Re: Implement missing join selectivity estimation for range types

From: Tomas Vondra <tomas(dot)vondra(at)enterprisedb(dot)com>
To: Mahmoud Sakr <mahmoud(dot)sakr(at)ulb(dot)be>
Cc: PostgreSQL Hackers <pgsql-hackers(at)lists(dot)postgresql(dot)org>, SCHOEMANS Maxime <Maxime(dot)Schoemans(at)ulb(dot)be>, Diogo Repas <diogo(dot)repas(at)gmail(dot)com>, Luo Zhicheng <zhicheng(dot)luo(at)ulb(dot)be>, Andrey Lepikhov <a(dot)lepikhov(at)postgrespro(dot)ru>
Subject: Re: Implement missing join selectivity estimation for range types
Date: 2023-01-20 14:25:11
Message-ID: 84ffb566-8038-ab35-c841-7a5e5728a247@enterprisedb.com
Views: Raw Message | Whole Thread | Download mbox | Resend email
Thread:
Lists: pgsql-hackers

On 1/18/23 20:23, Mahmoud Sakr wrote:
> Hi Tomas,
> Thanks for picking up the patch and for the interesting discussions that
> you bring !
>
>> Interesting. Are there any particular differences compared to how we
>> estimate for example range clauses on regular columns?
>
> The theory is the same for scalar types. Yet, the statistics that are currently
> collected for scalar types include other synopsis than the histogram, such
> as MCV, which should be incorporated in the estimation. The theory for using
> the additional statistics is ready in the paper, but we didn't yet implement it.
> We thought of sharing the ready part, till the time allows us to implement the
> rest, or other developers continue it.
>

I see. We don't have MCV stats for range types, so the algorithms don't
include that. But we have that for scalars, so the code would need to be
modified to consider that too.

However, I wonder how much could that improve the estimates for range
queries on scalar types. I mean, we already get pretty good estimates
for those, so I guess we wouldn't get much.

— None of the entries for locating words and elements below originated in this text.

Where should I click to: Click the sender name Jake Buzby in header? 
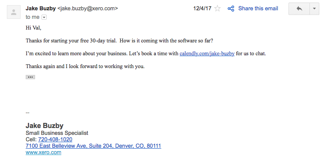point(41,9)
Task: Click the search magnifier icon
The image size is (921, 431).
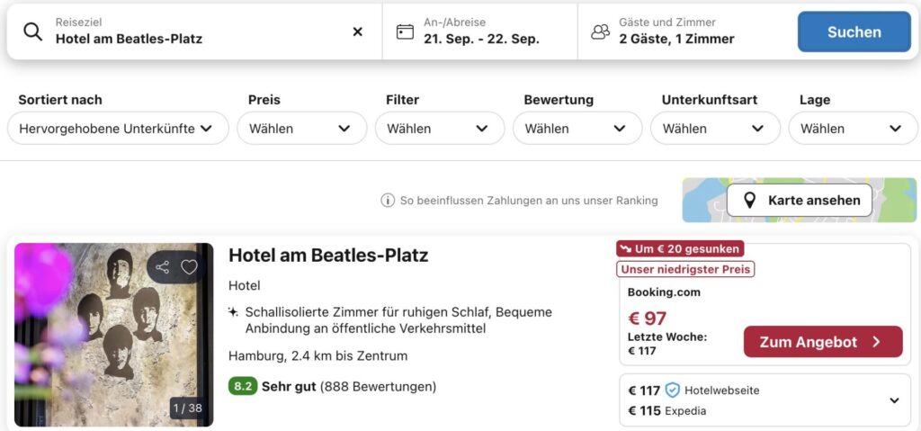Action: tap(32, 31)
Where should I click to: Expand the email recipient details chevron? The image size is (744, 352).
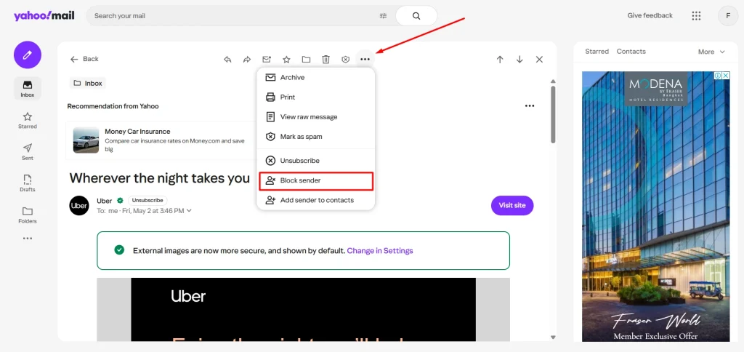(190, 211)
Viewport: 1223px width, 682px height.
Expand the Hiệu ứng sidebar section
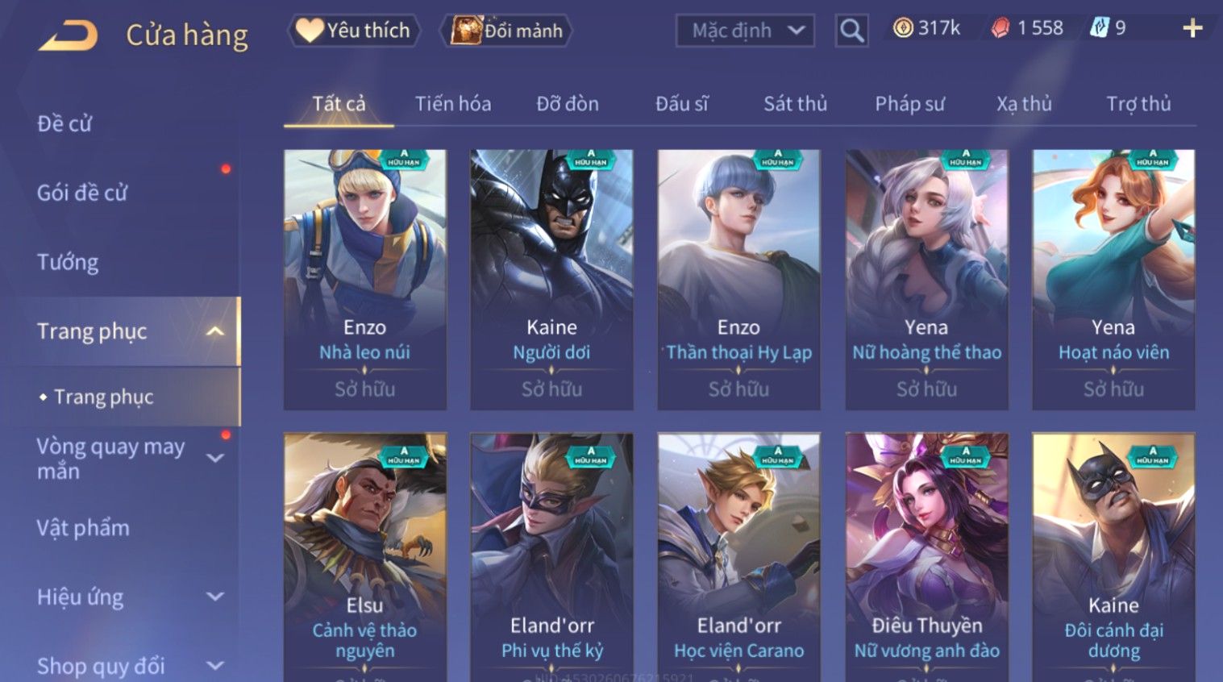pyautogui.click(x=214, y=597)
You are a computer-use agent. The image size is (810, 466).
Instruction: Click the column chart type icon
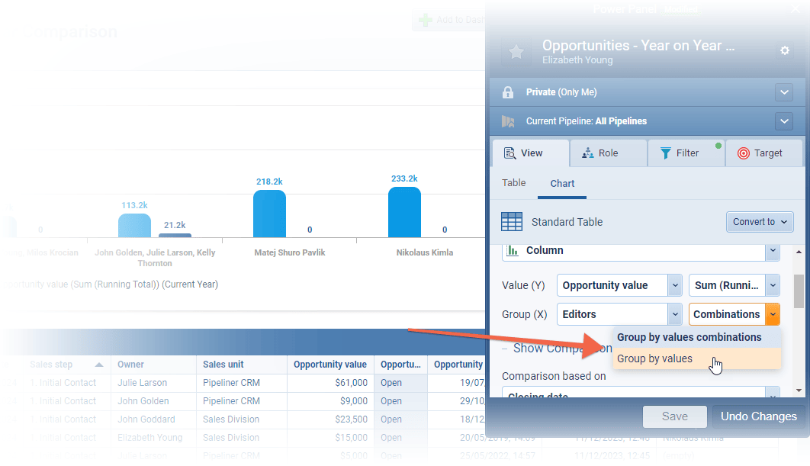pos(513,250)
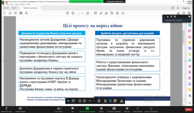Toggle microphone mute in Zoom bar
194x113 pixels.
[7, 108]
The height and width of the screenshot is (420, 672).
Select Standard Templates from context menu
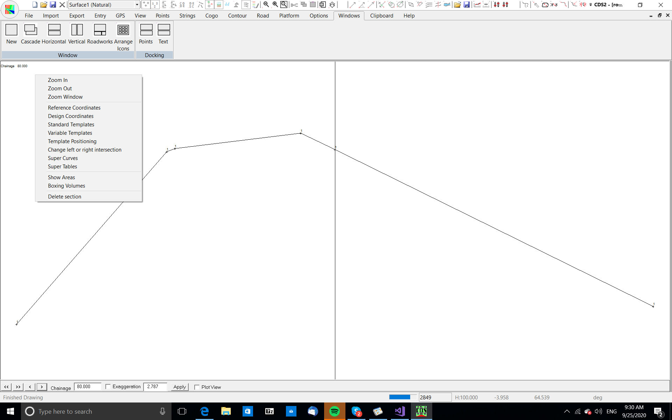71,125
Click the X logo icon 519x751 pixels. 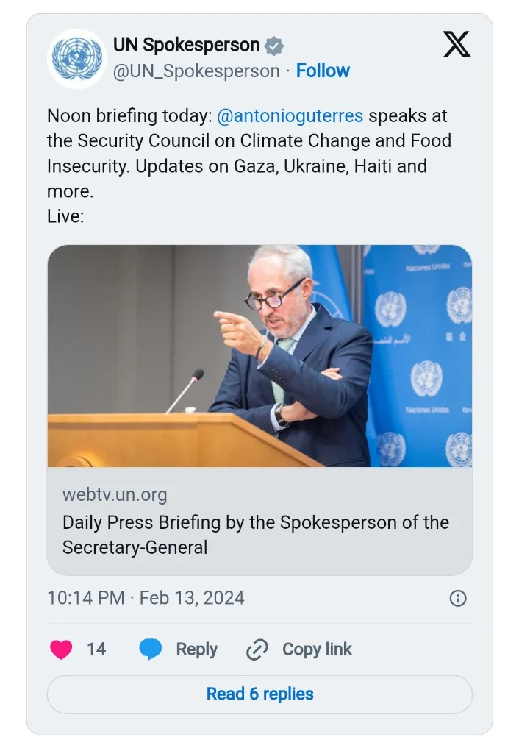pos(457,45)
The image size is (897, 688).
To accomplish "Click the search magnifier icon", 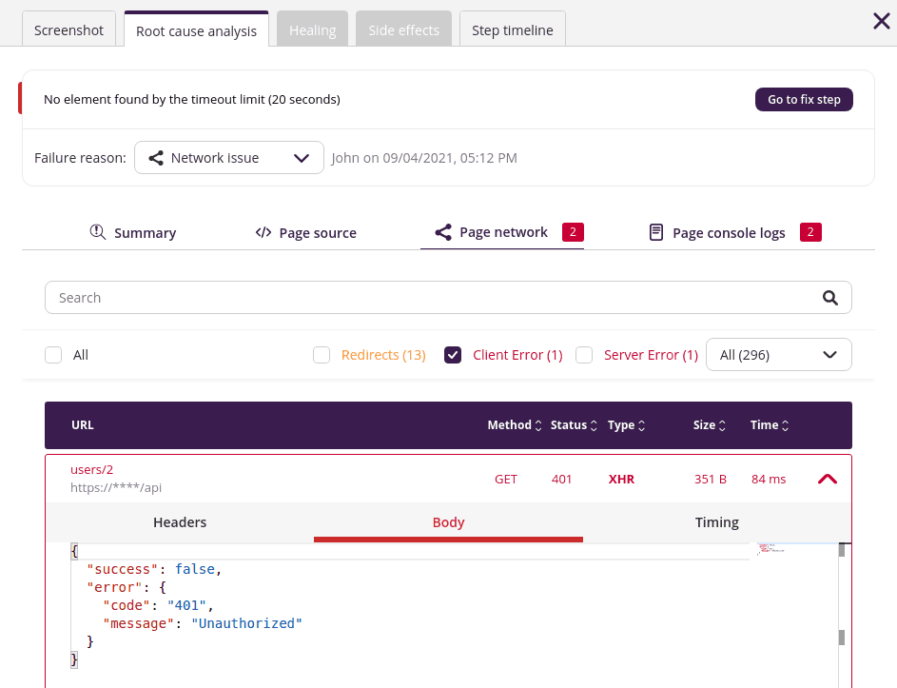I will pos(829,297).
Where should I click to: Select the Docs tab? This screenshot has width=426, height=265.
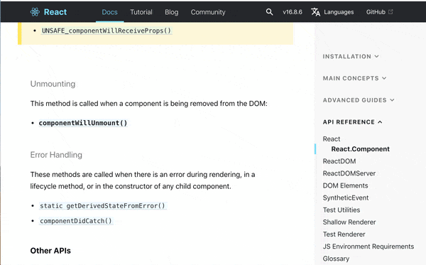coord(110,12)
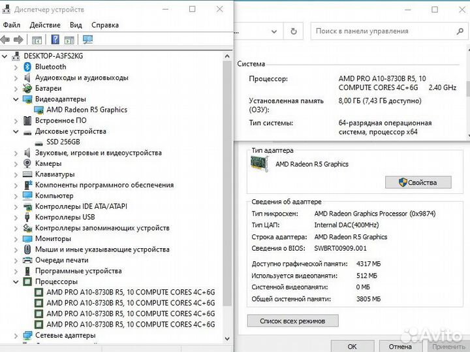470x352 pixels.
Task: Click the blue Help question mark icon
Action: pyautogui.click(x=55, y=40)

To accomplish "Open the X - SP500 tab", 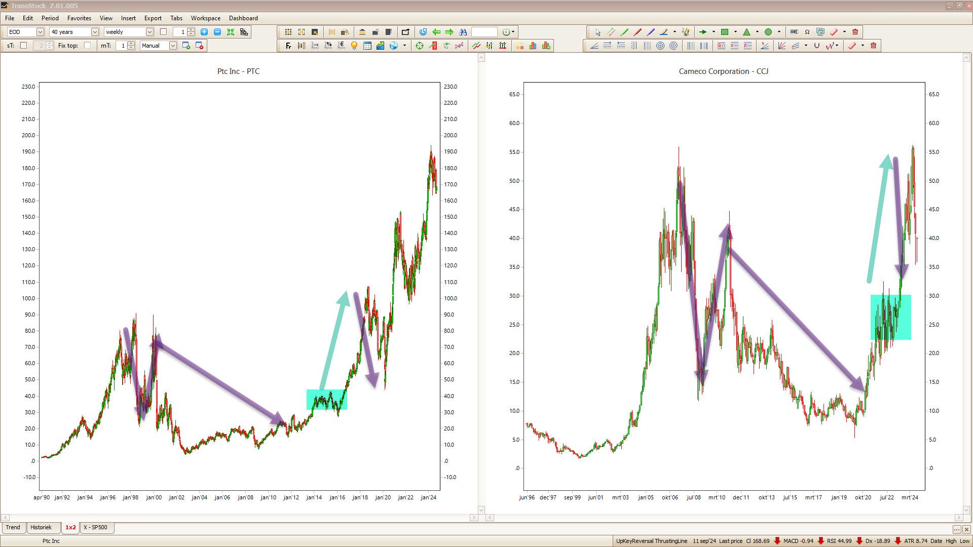I will 96,527.
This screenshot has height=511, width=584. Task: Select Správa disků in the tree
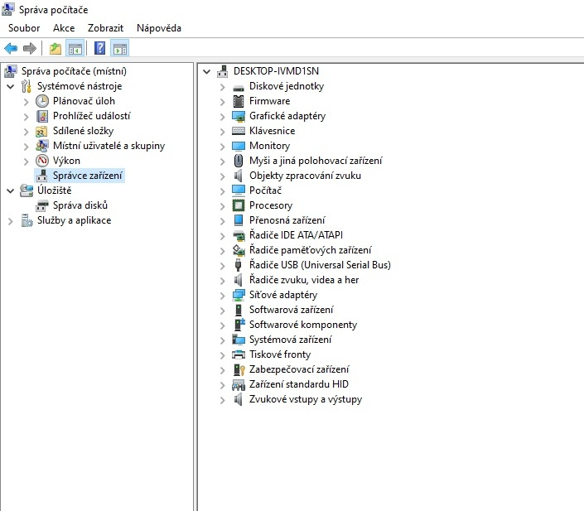[80, 205]
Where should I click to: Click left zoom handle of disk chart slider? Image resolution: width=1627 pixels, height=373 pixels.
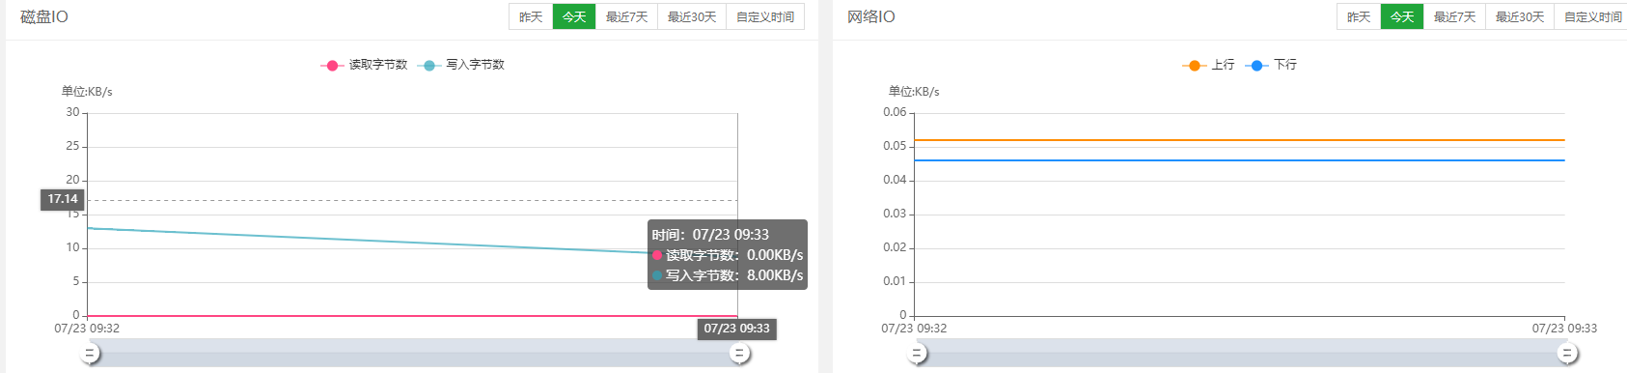89,354
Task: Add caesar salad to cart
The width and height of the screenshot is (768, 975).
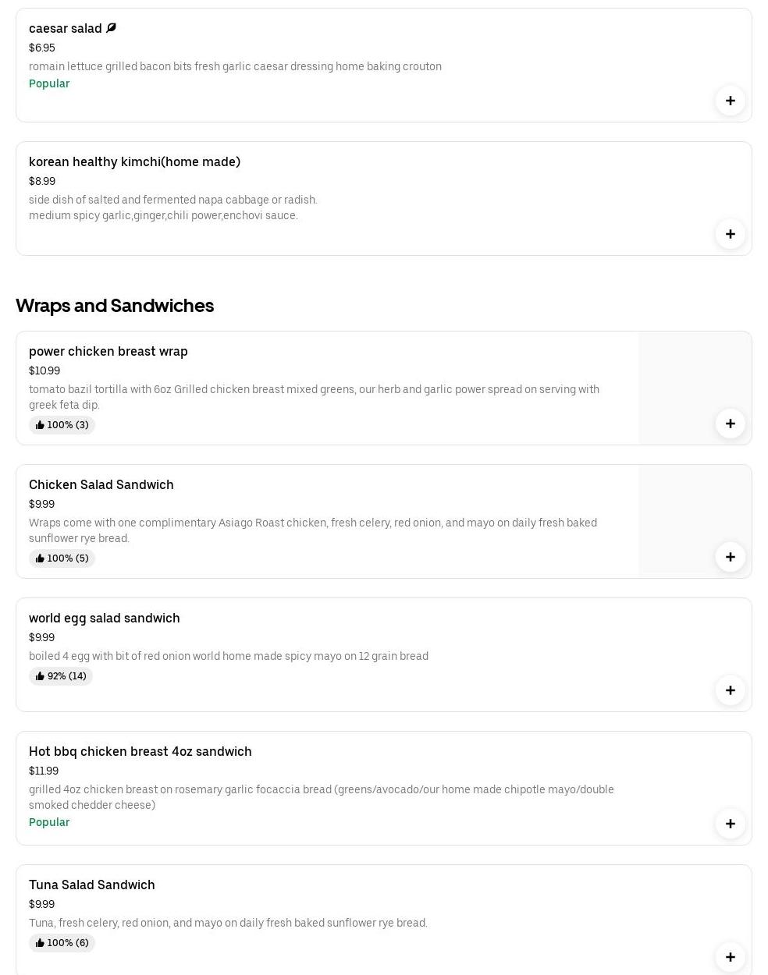Action: pyautogui.click(x=730, y=101)
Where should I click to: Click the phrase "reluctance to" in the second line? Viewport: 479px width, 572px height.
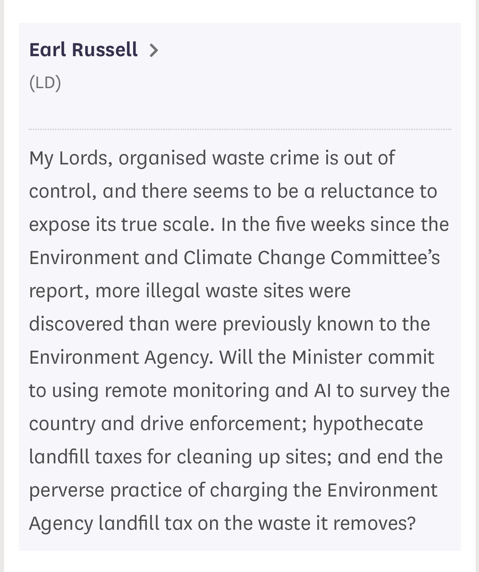pyautogui.click(x=378, y=191)
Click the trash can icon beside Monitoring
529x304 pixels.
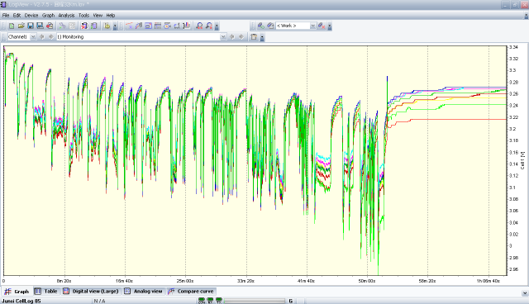(254, 36)
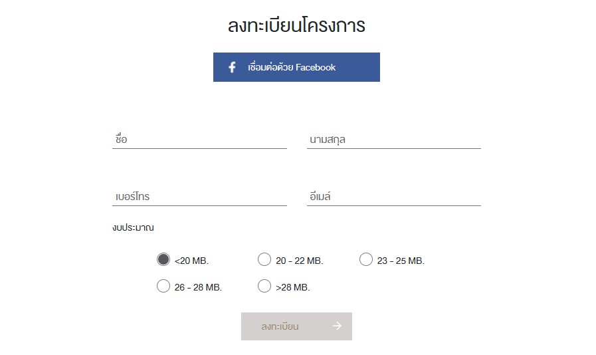The image size is (596, 355).
Task: Choose the 20 - 22 MB. radio option
Action: click(264, 259)
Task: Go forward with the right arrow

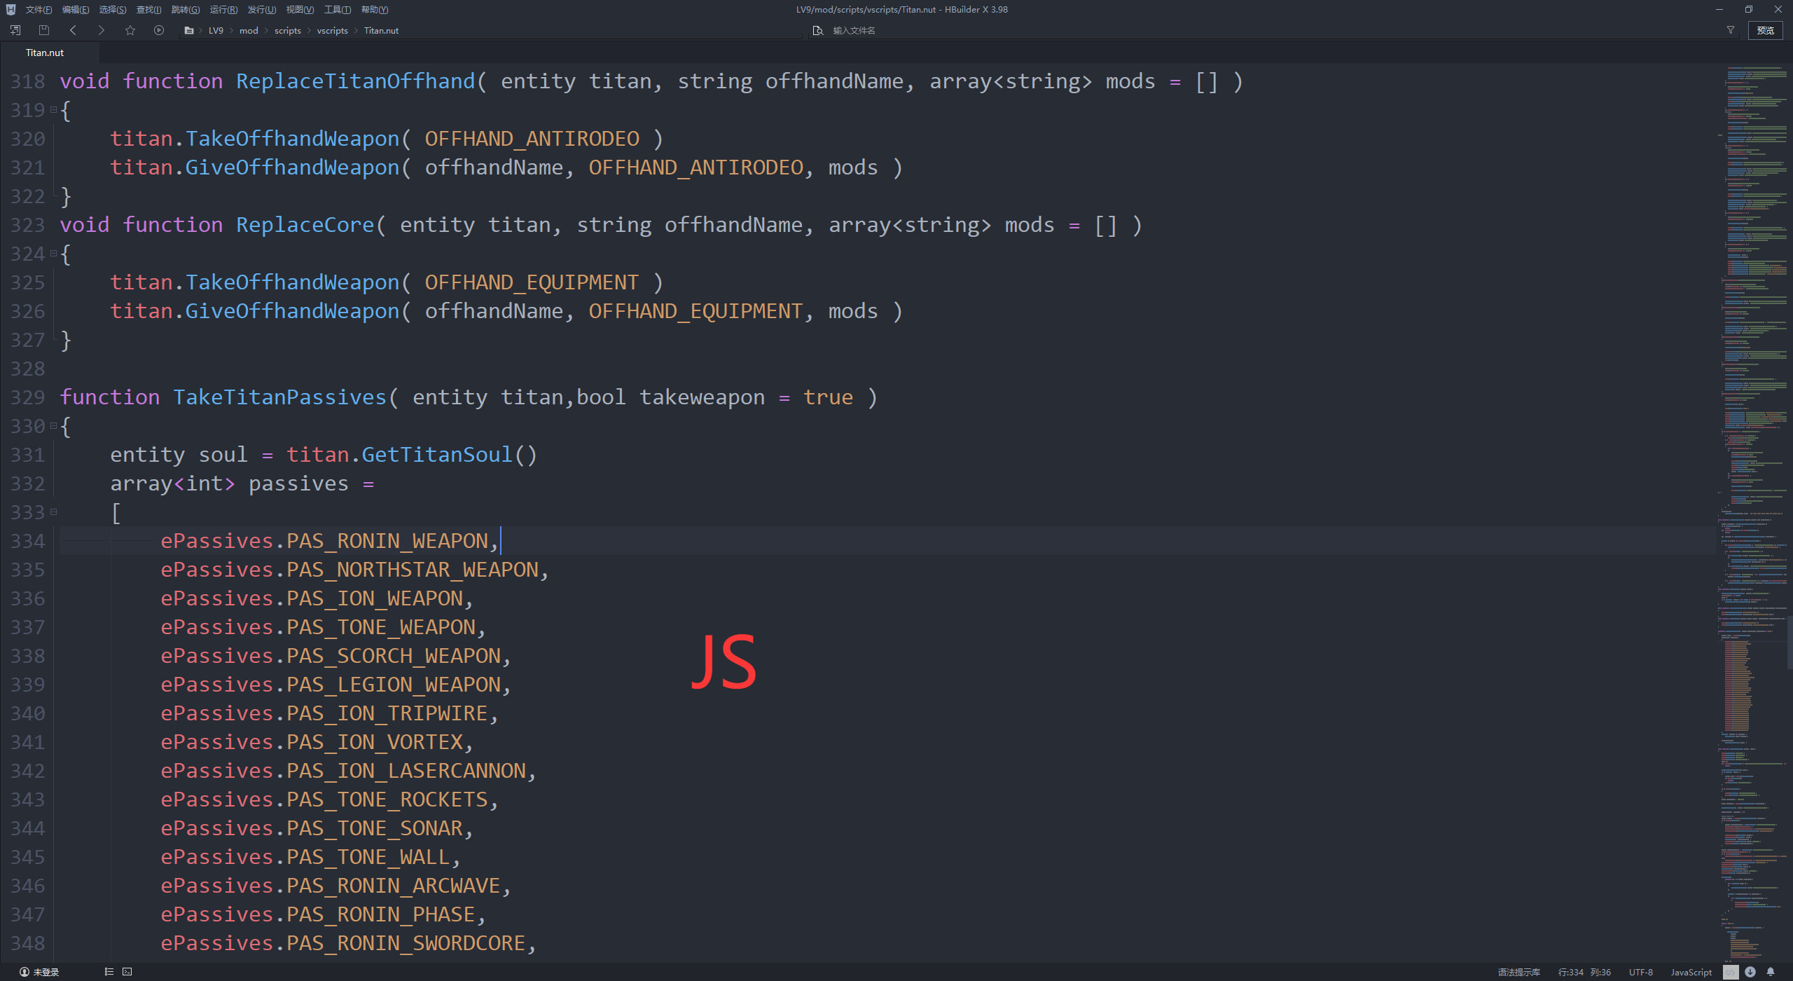Action: click(101, 30)
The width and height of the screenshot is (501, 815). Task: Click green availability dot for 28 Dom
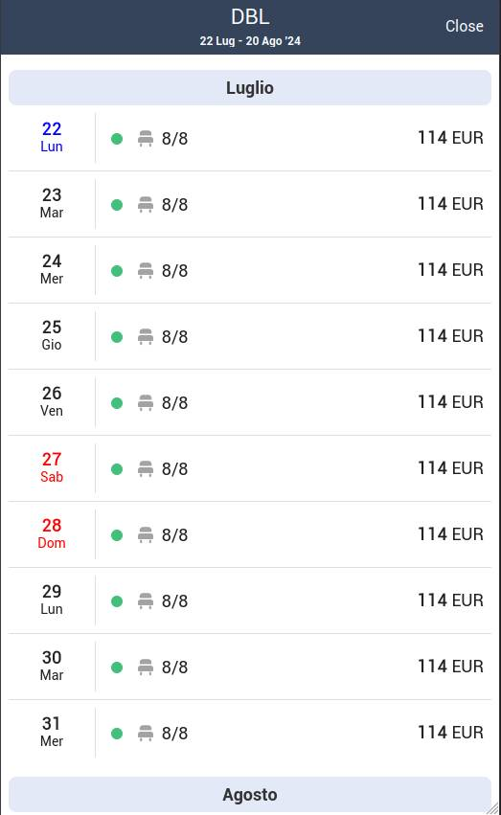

>> Right. I think 0.5% is roughly expected for the default statistics
>> target, which creates 100 histogram bins, each representing ~1% of the
>> values. Which on average means ~0.5% error.
> Since this patch deals with join selectivity, we are then crossing 100*100 bins.
> The ~0.5% error estimation comes from our experiments, rather than a
> mathematical analysis.
>

Ah, understood. Even for joins there's probably a fairly close
relationship between the bin size and estimation error, but it's
certainly more complex.

BTW the experiments are those described in section 6 of the paper,
correct? I wonder how uniform (or skewed) the data was - in terms of
range length, etc. Or how it works for other operators, not just for
"<<" as in the paper.

>> independence means we take (P1*P2). But maybe we should be very
>> pessimistic and use e.g. Min(P1,P2)? Or maybe something in between?
>>
>> Another option is to use the length histogram, right? I mean, we know
>> what the average length is, and it should be possible to use that to
>> calculate how "far" ranges in a histogram can overlap.
> The independence assumption exists if we use the lower and upper
> histograms. It equally exists if we use the lower and length histograms.
> In both cases, the link between the two histograms is lost during their
> construction.
> You discussion brings an interesting trade-off of optimistic v.s. pessimistic
> estimations. A typical way to deal with such a trade-off is to average the
> two, for example is model validation in machine learning, Do you think we
> should implement something like
> average( (P1*P2), Min(P1,P2) )?
>

I don't know.

AFAICS the independence assumption is used not only because it's very
cheap/simple to implement, but also because it actually is a reasonable
assumption for a fair number of data sets (particularly in OLTP).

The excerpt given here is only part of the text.